From: Natalia Slaska <nataliaslaskagmail.com>
Subject: Meaning Lists in Lexicostatistical Studies: Evaluation, application, ramifications
Institution: University of Sheffield
Program: Department of English Language and Linguistics
Dissertation Status: Completed
Degree Date: 2006
Author: Natalia Slaska
Dissertation Title: Meaning Lists in Lexicostatistical Studies: Evaluation, application, ramifications
Andrew R Linn
This thesis explores meaning lists in the context of lexicostatistical studies. Meaning lists, usually comprising around 200 'basic' concepts, are employed in historical linguistics to compare and classify languages - applying the technique known as lexicostatistics. Even though lexicostatistics dates back over fifty years, and is currently undergoing a significant revival, the issue of how to obtain the words for the meanings on a meaning list has been curiously neglected in the literature. An attempt is made here to remedy this, by placing the process of lexicostatistical data collection at the centre of the thesis.

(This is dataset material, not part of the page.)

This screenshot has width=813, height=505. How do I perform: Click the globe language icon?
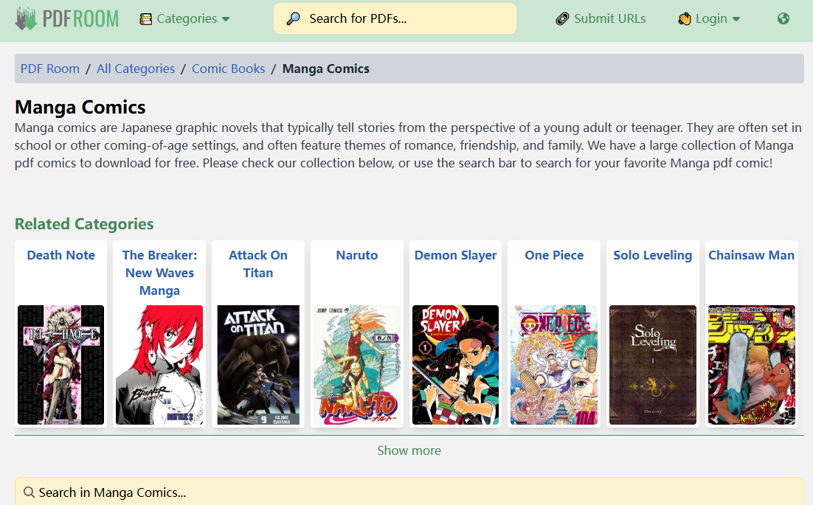(x=783, y=18)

It is argued that the items on a meaning list should be obtained from native speakers, rather than from written sources. This requires a coherent and explicit methodology for collecting the data, and such a methodology, drawing on a range of sociolinguistic insights, is devised here. It consists of two separate strategies: 'monolingual elicitation', which relies on pictures, actions, and oral descriptions to elicit the words for the meanings from monolingual speakers; and 'bilingual rendition', which entails presenting the items on the meaning list to speakers who are bilingual in English and in another language.
Both techniques were put into practice in the field: 'monolingual elicitation' with 20 French speakers in France and 20 Polish speakers in Poland; and 'bilingual rendition' with 20 French-English and 20 Polish-English bilinguals in the UK.

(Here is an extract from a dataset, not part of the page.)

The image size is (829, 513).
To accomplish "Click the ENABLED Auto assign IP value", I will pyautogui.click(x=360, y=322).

The results of the study reveal substantial variation between speakers in terms of the words which they used to express the meanings on the list. Such variation, it is argued, should be incorporated in lexicostatistical studies, as it provides a more faithful depiction of the language than the traditional 'one-word-per-meaning' approach, and thus a more reliable basis from which to draw lexicostatistical conclusions.